**What the task requires**
Rewrite the records beginning at the line that has "The image size is (710, 310)." and stopping after the last record, with "Impossible" replaced by "Unlikely" and everything else unchanged. Leave the pictures out of your answer.

————

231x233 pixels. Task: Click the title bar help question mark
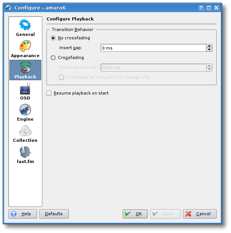pyautogui.click(x=202, y=8)
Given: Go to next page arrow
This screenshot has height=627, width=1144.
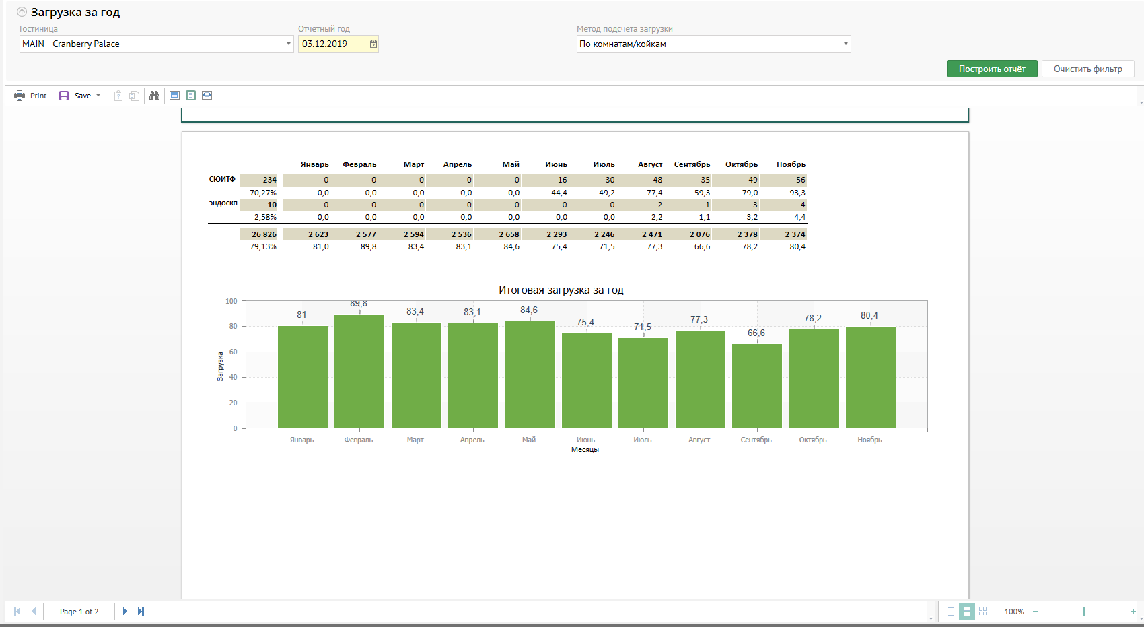Looking at the screenshot, I should tap(124, 612).
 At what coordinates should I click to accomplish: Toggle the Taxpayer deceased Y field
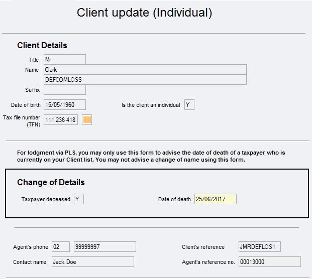click(78, 199)
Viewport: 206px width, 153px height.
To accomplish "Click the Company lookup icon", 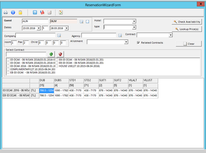I will pyautogui.click(x=59, y=35).
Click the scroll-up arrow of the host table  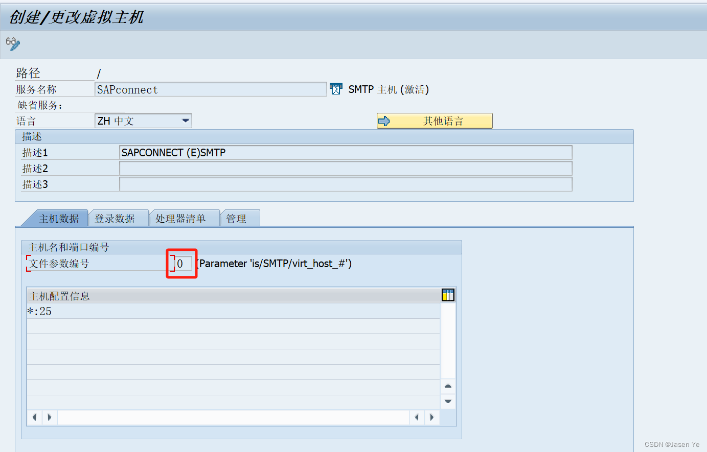tap(447, 387)
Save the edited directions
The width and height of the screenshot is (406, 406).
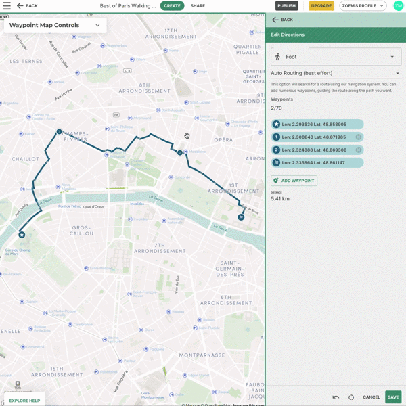(393, 397)
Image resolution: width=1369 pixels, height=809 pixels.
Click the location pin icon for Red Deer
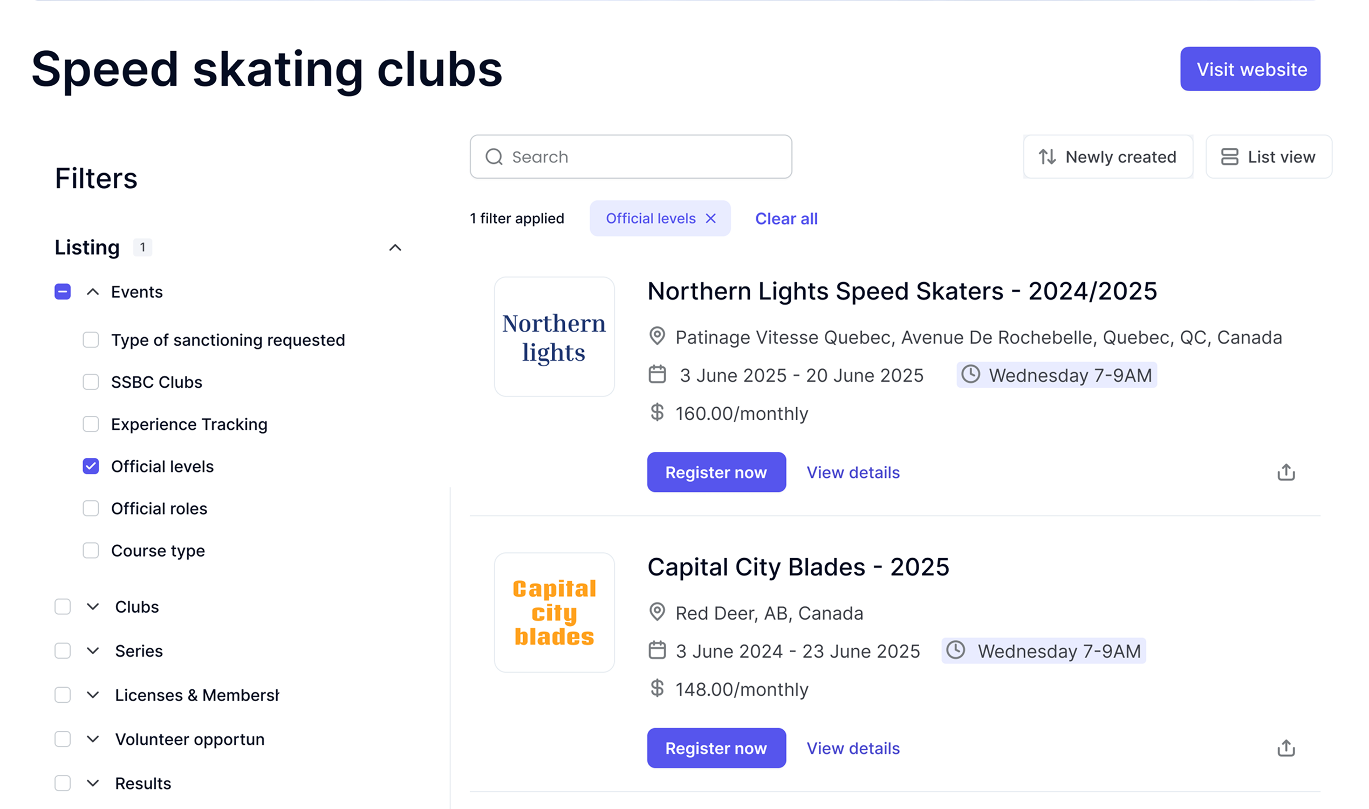click(x=657, y=612)
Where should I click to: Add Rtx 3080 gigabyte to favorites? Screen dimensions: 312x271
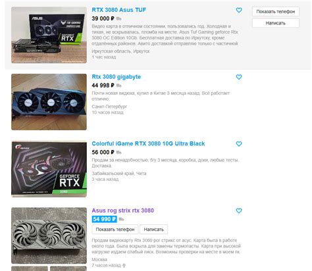239,77
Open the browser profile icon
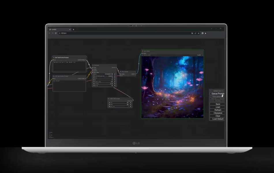274x173 pixels. click(x=205, y=33)
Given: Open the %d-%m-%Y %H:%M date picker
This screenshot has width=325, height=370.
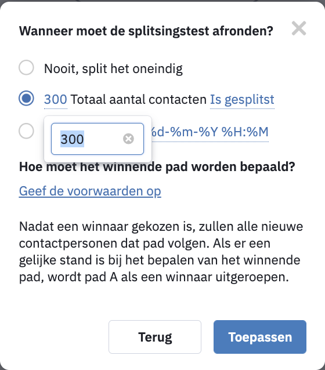Looking at the screenshot, I should tap(210, 132).
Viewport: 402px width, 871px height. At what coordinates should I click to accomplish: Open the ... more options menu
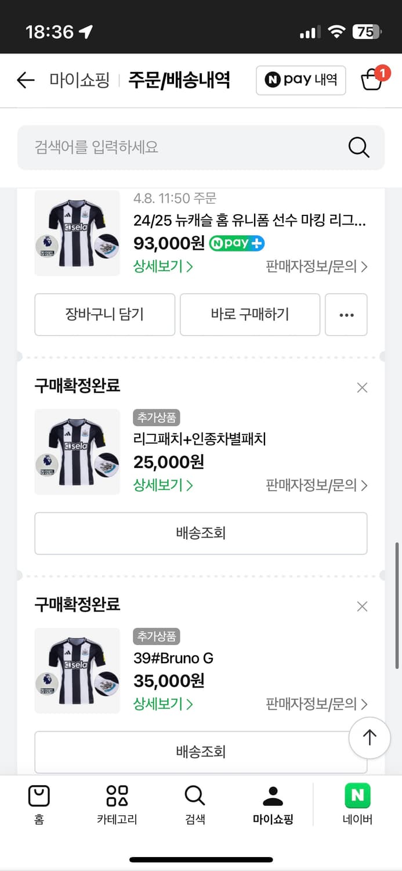coord(346,315)
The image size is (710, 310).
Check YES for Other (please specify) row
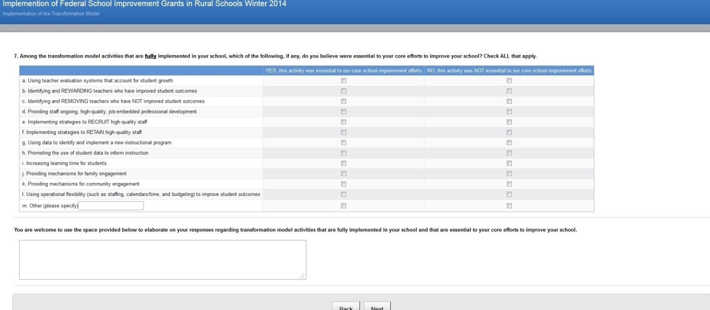point(344,206)
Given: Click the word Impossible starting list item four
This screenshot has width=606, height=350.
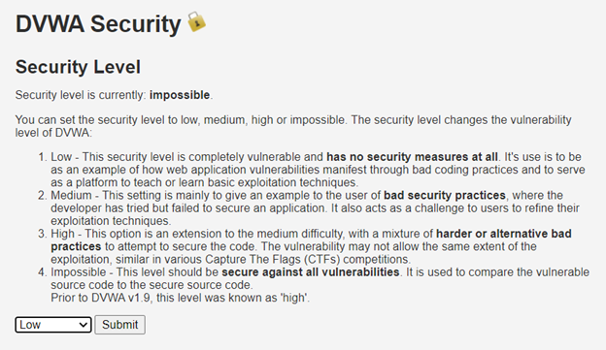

————

**Completed exercise**
The image size is (710, 310).
Check YES for Other (please specify) row
point(344,206)
Given: Click the word Unlikely starting list item four
This screenshot has width=606, height=350.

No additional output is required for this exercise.